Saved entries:
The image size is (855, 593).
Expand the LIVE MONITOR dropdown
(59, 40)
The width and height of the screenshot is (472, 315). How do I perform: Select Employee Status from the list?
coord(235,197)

EXERCISE BRIEF: Each of the lines from the one holding "Expand the LIVE MONITOR dropdown" through the final line of the entries is to be set down exactly, and no others.

RESPONSE TO THE TASK:
Expand the LIVE MONITOR dropdown
(59, 40)
The width and height of the screenshot is (472, 315). How do I perform: Select Employee Status from the list?
coord(235,197)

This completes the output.